# Am I Being Scammed on Ebay



## Flynn69 (Apr 13, 2011)

EBAY AUCTION 110749054831 .i ASKED THIS GUY FOR COPY OF PHS. hE SAYS HE,LL SEND IT. .i RECEIVED THE COPIES!!! THEY ARE THE EXACT COPIES POSTED AS SAMPLES ON THE PHS WEB SITE. EXACTLY.DOES IT SOUND LIKE A SCAM... THANKS TO ALL...BUCK.arty::shutme


----------



## 68greengoat (Sep 15, 2005)

All GTOs have PHS doc unique to the vin number on each car. If the doc you received is "exactly" the same as the sample, it's not the proper doc for that car.
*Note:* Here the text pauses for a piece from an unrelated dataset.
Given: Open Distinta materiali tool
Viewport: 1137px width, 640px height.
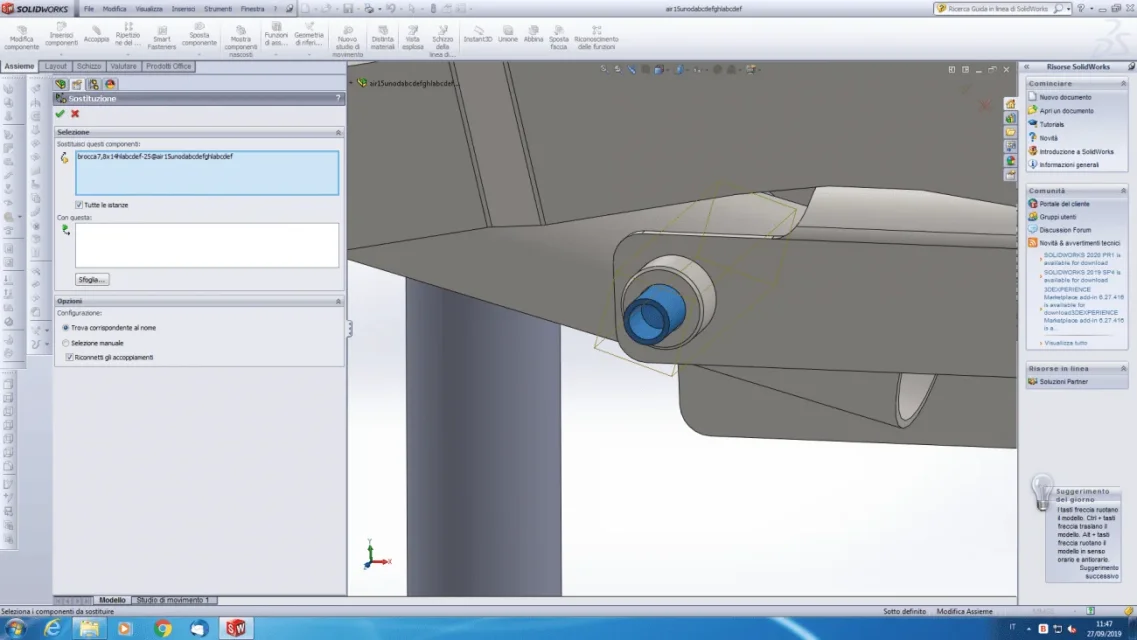Looking at the screenshot, I should (382, 37).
I see the seller has a "0" rating.. Red Flags.... Ask him for the vin number and you can have PHS fax the docs to you and verify if it's a GTO or not and what options it's supposed to have...
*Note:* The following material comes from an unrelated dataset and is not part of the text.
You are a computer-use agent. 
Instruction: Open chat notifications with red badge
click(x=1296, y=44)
The seller should also post a pic of the Data Plate...


----------



## geeteeohguy (Feb 2, 2008)

X2. I agree with greengoat 100%!!


----------



## Eric Animal (Oct 28, 2007)

:agree Sounds funny to me also. Ask him for a pic of the full VIN plate on the car, and a copy of the matching PHS doc. You could also contact JIM MATTISON at PHS and see what he says. Eric


----------



## crustysack (Oct 5, 2008)

YES YOU ARE BEING SCAMMED tell him you will have your mechanic come by and check out the car and see how fast he doesnt respond- or better yet tell him you will send him a cashiers check for 10000 over the cost and he can cash the check and send you back $9000- or even smarter still stop talking to this A-hole


----------



## Flynn69 (Apr 13, 2011)

Appreciate the info guys. .Yea he has 0 feedback.I am high bidder,but im going to retract it..He cant tell me if its a 10 bolt or 12.
He ASSUMES its a 10 bolt...If I could post what he sent me,you would laugh.Thanks Buck


----------



## pontiac (Mar 6, 2011)

if he is that lazy to go look at 10 or 12 bolts, pass on it.


----------



## 68greengoat (Sep 15, 2005)

Flynn69 said:


> Appreciate the info guys. .Yea he has 0 feedback.I am high bidder,but im going to retract it..He cant tell me if its a 10 bolt or 12.
> He ASSUMES its a 10 bolt...If I could post what he sent me,you would laugh.Thanks Buck


Never bid on a car unless you can verify all the information and the car is exactly what the seller claims it to be...


----------



## Rukee (Feb 8, 2007)

I e-mailed him when this thread was started to send me the complete VIN # and it a 237 car!! Which meens clone!!......


----------



## Flynn69 (Apr 13, 2011)

*Gto*

I thought 237 was the first 3 numbers for a gto......????


----------



## 68greengoat (Sep 15, 2005)

237 is actually a LeMans "37", "42" is GTO for the most part. However, in '65, a GTO was an option on a Lemans. So the vin would start 237. That's why you need the PHS to determine if that car came with the GTO package. Ruk was just yankin' your chain a little...


----------



## jetstang (Nov 5, 2008)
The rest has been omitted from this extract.